__Instructions to follow__
Where a line in the material below has the string "beside", please report it.

__Data__
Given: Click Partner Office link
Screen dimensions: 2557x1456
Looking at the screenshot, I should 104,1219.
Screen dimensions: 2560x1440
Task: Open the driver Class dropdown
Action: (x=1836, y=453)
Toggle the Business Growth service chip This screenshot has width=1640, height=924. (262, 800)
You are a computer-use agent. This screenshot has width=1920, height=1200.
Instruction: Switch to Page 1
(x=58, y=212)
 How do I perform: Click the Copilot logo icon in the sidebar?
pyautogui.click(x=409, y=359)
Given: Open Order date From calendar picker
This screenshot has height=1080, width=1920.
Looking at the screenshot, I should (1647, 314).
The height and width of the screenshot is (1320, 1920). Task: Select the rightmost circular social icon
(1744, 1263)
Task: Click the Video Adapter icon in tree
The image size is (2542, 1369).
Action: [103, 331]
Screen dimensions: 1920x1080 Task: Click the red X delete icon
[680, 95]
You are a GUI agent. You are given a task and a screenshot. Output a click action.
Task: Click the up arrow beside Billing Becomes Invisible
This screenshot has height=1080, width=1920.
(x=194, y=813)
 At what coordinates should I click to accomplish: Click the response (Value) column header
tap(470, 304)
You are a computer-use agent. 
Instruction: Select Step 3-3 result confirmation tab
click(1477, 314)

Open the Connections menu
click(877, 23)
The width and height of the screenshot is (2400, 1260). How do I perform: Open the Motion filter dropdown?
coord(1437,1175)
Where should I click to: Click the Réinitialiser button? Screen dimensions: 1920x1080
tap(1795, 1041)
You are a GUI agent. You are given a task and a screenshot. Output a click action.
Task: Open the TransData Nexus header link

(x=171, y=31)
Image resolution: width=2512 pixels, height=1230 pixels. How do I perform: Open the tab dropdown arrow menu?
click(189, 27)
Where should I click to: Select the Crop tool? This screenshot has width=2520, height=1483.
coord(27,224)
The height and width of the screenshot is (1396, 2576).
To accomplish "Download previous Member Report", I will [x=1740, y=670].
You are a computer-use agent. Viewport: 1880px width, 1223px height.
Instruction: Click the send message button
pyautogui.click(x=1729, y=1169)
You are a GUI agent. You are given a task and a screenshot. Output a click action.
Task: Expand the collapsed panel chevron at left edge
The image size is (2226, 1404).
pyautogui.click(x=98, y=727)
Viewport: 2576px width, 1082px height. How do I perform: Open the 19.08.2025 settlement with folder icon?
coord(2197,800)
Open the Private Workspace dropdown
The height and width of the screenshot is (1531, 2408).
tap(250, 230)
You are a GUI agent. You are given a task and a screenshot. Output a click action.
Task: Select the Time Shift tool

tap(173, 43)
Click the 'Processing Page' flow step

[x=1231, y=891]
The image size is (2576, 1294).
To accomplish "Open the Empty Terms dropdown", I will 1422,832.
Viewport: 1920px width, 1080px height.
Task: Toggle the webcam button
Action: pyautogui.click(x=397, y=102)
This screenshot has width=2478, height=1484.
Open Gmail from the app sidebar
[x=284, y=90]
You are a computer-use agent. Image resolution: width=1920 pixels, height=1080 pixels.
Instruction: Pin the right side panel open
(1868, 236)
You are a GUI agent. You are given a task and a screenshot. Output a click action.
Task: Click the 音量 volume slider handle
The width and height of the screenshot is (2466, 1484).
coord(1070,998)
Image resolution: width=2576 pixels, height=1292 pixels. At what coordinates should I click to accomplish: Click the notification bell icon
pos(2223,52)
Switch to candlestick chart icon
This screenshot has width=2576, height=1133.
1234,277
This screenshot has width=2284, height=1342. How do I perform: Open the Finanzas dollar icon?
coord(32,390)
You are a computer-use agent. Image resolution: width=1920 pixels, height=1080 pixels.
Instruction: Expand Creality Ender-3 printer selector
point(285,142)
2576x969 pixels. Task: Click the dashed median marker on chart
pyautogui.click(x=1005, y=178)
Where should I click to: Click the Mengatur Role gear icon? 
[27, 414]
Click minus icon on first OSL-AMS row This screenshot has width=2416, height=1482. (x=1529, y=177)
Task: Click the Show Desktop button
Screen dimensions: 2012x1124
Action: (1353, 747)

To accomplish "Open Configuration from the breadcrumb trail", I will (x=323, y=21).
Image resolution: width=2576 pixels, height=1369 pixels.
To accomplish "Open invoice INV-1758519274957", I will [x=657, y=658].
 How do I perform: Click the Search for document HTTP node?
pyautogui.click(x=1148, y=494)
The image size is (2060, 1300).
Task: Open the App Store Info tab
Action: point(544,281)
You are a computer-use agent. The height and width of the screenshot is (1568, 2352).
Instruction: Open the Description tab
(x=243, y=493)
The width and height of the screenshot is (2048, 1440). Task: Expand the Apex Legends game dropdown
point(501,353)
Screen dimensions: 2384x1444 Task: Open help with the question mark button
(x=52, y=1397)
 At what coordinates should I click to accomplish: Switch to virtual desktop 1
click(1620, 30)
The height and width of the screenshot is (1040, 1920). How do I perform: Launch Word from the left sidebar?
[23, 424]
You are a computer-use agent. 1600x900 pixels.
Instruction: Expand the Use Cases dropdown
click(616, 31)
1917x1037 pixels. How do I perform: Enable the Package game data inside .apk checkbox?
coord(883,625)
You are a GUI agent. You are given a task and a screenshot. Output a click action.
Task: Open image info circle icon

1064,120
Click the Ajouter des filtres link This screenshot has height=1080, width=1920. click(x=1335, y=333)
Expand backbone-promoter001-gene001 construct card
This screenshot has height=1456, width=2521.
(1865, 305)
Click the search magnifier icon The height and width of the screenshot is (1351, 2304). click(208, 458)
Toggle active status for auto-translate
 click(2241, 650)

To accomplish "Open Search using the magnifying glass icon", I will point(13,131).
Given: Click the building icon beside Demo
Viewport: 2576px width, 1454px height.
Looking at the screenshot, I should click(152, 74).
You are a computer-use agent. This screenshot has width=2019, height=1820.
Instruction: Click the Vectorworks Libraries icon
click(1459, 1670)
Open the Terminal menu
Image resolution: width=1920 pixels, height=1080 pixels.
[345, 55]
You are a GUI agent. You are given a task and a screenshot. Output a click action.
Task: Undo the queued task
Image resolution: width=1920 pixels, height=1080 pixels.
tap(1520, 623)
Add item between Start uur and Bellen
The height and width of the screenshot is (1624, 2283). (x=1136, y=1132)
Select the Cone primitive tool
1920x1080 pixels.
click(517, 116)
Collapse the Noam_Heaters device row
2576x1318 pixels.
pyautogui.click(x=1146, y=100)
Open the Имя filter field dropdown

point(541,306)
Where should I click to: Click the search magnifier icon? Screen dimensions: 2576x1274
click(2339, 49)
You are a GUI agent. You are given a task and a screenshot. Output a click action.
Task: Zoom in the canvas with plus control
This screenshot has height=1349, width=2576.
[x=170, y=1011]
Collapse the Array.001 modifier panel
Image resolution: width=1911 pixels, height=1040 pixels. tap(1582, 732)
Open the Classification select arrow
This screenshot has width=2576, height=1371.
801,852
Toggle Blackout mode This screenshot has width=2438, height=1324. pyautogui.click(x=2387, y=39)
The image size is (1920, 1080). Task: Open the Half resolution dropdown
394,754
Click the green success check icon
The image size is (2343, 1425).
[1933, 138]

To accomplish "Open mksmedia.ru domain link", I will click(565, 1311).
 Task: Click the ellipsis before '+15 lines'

__Response below__
Task: Click the up arrow beside Billing Becomes Invisible
Given: Click the building icon beside Demo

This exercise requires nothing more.